** START OF Selected extract **

Live album by Nicole Mitchell
- Released: 2001
- Recorded: June & July 2000
- Venue: HotHouse, Soul Vegetarian East, Duncan YMCA, Chicago River, Chicago
- Genre: Jazz
- Length: 73:30
- Label: Dreamtime
- Producer: Nicole Mitchell

Nicole Mitchell chronology
|  | Vision Quest (2001) | Afrika Rising (2002) |

= Vision Quest (album) =

Vision Quest is the debut album by American jazz flautist Nicole Mitchell with her group Black Earth Ensemble, which was released in 2001 on Dreamtime, the label she established with David Boykin.

==Reception==

In his review for AllMusic, Alain Drouot states "Her pieces display her knack for pretty melodies full of spirituality and poetry, whether they take the form of a reverie or are developed over a solid groove."

The Exclaim! review by David Dacks says "Vision Quest is both dissonant and groovy all the way through, and that is worth celebrating."

** END OF Selected extract **
** START OF Material **

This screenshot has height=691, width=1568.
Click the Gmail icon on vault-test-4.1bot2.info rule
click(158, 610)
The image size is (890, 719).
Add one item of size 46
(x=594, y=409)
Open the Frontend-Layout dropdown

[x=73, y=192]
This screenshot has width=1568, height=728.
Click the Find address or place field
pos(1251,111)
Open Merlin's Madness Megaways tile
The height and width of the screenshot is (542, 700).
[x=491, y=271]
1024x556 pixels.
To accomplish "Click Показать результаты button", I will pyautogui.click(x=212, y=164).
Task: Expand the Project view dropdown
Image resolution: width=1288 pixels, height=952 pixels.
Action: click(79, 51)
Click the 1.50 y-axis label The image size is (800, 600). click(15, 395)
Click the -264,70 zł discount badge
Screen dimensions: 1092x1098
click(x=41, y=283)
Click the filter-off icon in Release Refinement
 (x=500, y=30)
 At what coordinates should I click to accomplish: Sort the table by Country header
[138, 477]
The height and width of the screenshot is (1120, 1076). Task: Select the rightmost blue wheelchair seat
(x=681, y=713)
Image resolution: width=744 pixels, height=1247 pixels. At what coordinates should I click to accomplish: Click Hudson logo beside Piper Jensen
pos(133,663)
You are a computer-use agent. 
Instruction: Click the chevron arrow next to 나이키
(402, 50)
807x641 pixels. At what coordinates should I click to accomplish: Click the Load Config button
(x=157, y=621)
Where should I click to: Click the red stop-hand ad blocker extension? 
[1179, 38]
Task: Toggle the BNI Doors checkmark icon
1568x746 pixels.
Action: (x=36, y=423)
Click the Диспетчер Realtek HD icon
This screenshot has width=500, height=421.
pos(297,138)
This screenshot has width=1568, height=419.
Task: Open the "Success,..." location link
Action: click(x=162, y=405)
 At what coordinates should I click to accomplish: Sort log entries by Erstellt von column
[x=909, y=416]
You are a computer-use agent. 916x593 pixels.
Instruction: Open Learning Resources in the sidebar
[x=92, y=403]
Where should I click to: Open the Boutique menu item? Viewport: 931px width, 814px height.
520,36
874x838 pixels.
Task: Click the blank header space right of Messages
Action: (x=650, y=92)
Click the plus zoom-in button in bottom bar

** END OF Material **

The problem - List every venue where the Vision Quest album was recorded, according to the album text.

Finished task -
HotHouse
Soul Vegetarian East
Duncan YMCA
Chicago River